Objectives/Hypothesis: To describe the histopathologic findings in the temporal bone in patients with neurofibromatosis type 2 (NF2). The literature contains limited data on otopathology of NF2.
Study Design: Basic science study. Methods: Twenty-six temporal bones from 16 patients with NF2 were examined by light microscopy. The diagnosis of NF2 was made on the basis of bilateral cochleovestibular schwannomas. Clinical information was obtained from review of the medical records.
Results: The tumors were multicentric in origin in 19 of 26 (73%) ears. Typically, tumors were seen arising within the internal auditory canal and from various locations within the labyrinth. The majority of schwannomas showed high cellularity with involvement of the labyrinth. Most cases showed significant degrees of degeneration of sensory and neural elements within the cochlea. Fusion tumors were sometimes seen as a result of a schwannoma merging with an adjacent meningioma. Fifteen of 26 (58%) ears showed facial nerve involvement by schwannoma.

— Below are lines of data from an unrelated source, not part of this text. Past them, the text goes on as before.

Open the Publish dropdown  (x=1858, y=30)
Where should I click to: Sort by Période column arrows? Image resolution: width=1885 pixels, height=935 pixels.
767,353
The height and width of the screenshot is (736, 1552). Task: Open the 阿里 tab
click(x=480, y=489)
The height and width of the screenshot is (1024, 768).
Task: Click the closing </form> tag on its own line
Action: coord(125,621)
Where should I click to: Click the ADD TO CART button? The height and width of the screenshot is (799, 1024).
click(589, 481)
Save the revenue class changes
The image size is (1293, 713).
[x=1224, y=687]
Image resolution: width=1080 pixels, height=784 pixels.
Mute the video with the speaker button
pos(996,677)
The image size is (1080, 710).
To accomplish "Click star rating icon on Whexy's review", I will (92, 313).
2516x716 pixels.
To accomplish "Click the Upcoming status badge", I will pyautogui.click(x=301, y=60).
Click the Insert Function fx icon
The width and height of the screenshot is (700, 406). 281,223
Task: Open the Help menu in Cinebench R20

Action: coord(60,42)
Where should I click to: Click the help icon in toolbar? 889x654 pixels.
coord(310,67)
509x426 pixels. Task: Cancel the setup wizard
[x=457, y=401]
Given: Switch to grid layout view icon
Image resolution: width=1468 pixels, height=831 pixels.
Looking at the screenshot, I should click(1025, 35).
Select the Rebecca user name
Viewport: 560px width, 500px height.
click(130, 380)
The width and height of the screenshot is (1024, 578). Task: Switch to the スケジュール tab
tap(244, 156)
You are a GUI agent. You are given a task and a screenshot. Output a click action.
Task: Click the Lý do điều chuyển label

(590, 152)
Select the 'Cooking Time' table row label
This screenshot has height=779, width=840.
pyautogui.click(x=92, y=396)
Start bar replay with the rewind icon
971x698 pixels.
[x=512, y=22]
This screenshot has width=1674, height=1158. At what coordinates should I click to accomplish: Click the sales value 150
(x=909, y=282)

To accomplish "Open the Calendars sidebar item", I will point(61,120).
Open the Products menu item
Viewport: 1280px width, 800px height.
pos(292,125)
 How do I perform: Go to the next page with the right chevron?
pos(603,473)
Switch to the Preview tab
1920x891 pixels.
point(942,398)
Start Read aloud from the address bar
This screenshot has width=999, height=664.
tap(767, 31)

Conclusions: Cochleovestibular schwannomas in NF2 are aggressive neoplasms; they are often multicentric and demonstrate a propensity to involve the labyrinth. There is often associated secondary degeneration within the cochlea. These features make total removal of these tumors and their removal with preservation of hearing more difficult than with sporadic unilateral cochleovestibular schwannoma.